** Opening Data shown block **

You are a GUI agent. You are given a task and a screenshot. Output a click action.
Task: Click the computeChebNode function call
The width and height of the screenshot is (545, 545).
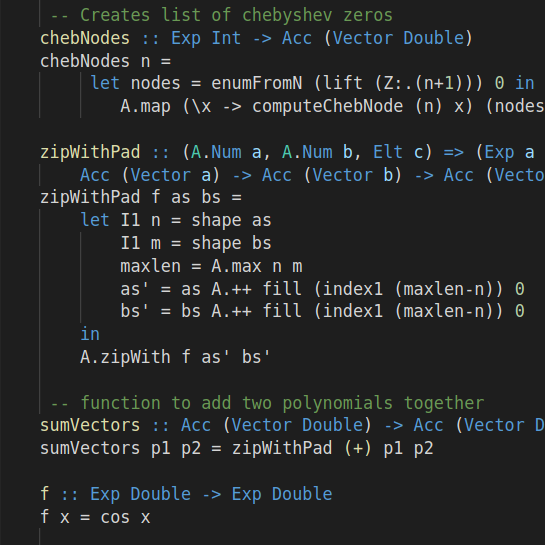coord(327,106)
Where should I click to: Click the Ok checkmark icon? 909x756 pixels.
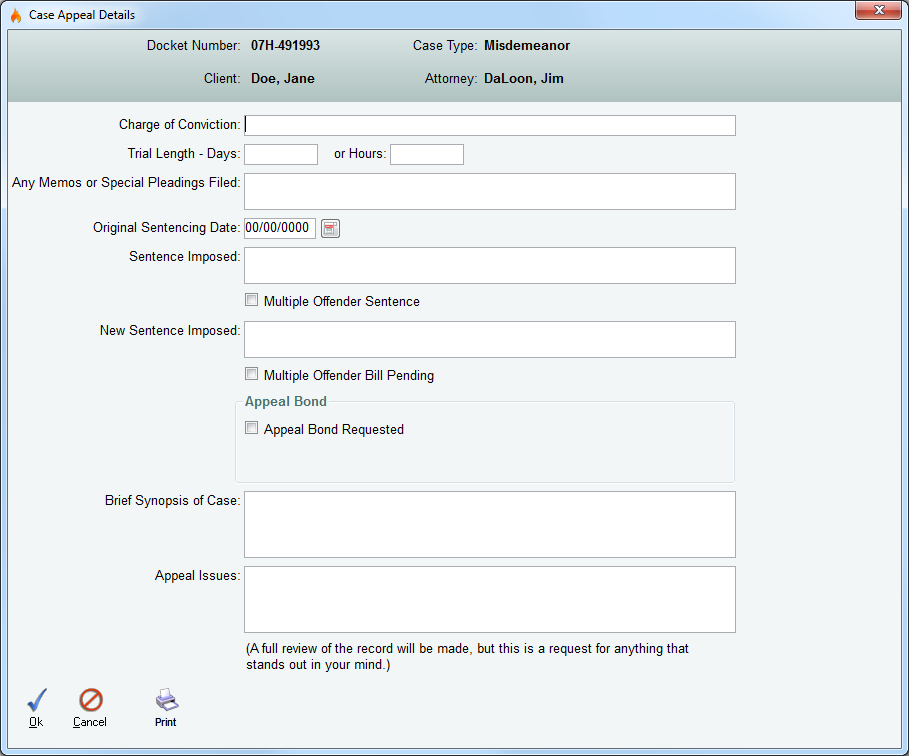(x=36, y=700)
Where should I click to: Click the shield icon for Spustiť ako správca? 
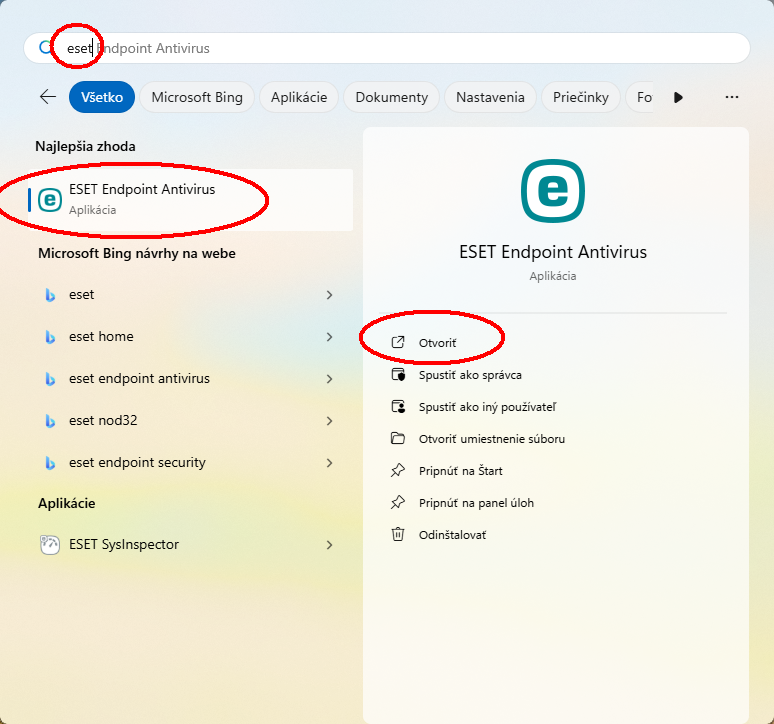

** Closing Data shown block **

• _What is needed_
Type out the data above again exactly as written, minus the images.

• _Answer for this exercise_
You are a GUI agent. You are given a task and a screenshot. Output a click action.
Task: Click the computeChebNode function call
The width and height of the screenshot is (545, 545).
coord(327,106)
Where should I click to: Click the Ok checkmark icon? 909x756 pixels.
(x=36, y=700)
Where should I click to: Click the shield icon for Spustiť ako správca? 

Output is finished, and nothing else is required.